ETTRICK, Va. -- When Kyle Jacobs walks across the stage to be handed his diploma on Saturday, his journey is unlike most of the other Virginia State University (VSU) graduates.
The 26-year-old's "extremely long journey" is a story of perseverance, determination and of finding help along the way.
But the Honors College student's accomplishment were even more daunting considering what he overcame.
“Both of my parents were extremely abusive," he told CBS 6 Senior Reporter Wayne Covil in an interview Friday.
As a result, he spent time in foster care and at one point was homeless.
“I ended up in an abandoned house for a while," Jacobs remembered.
He also spent time in the juvenile court system. While there he credited faith for his survival.
“Only way I was able to overcome that was praying," Jacobs said.

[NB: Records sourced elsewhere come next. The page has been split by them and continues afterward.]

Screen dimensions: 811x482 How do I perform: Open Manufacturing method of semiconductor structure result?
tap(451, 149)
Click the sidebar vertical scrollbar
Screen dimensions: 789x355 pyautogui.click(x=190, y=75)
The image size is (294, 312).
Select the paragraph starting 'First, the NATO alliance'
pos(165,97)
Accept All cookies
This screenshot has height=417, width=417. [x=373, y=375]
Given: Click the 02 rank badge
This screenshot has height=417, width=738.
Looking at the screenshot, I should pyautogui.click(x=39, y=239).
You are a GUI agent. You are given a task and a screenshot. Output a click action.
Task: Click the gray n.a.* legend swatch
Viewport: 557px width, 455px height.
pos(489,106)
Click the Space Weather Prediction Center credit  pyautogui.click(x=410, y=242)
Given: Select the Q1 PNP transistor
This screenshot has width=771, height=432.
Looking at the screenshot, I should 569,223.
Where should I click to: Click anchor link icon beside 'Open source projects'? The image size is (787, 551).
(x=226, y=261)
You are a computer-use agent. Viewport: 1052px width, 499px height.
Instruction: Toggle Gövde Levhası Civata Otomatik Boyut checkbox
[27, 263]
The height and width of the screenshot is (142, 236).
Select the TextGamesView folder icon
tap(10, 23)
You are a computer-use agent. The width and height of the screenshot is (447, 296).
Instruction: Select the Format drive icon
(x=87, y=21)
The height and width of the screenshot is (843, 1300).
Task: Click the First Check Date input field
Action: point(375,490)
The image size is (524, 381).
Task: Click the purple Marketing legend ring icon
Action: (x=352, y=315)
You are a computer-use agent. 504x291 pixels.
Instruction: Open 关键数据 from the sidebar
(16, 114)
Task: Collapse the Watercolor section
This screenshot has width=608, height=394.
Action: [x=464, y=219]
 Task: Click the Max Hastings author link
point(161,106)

But in 2016, Jacobs found his way to VSU. While he left after the first year, he said he quickly learned how tough the job market was for someone without a degree.
“So I realized very early on that life wasn’t fair and that you have to create your own opportunities for yourself," he said.
So when he got a second chance to come back to VSU a few years ago, Jacobs jumped at the opportunity.
“I came back to VSU because of how much a loving environment it was," he said.
With good grades, Jacobs became part of the Honors College and found a sense of family.
“When I was going through really, really hard situations in life, they kind of stepped outside the classroom and gave me the mentorship and guidance I needed," he said. "So I felt like I was part of a family."
While the degree is something to celebrate, VSU Honors College Founding Dean Dr. Dan Roberts said that Jacobs received "so much more out" from VSU "than his course work."
“Kyle learned to debate and to engage with others in productive conversations, and to think more critically about questions and issues that he was grappling with," Roberts said.
And based on Jacobs' s past experiences, he has already set a new goal of giving back.
“Kyle, at his young age, is very committed to helping others and that’s extraordinary," Roberts said.
In fact, Jacobs already mentors students to help "guide them along the way."
And while many leave college are searching for the mighty dollar, Jacobs believes he has found his calling.
“If I can dedicate my life to global and human development, I think I’m going to be happy," he said.
When Jacobs walks across the stage Saturday to graduate from Virginia State University, it won’t be the end of his education.
In August he will leave for Columbia University on a full scholarship to pursue a master's degree in Sustainability Management.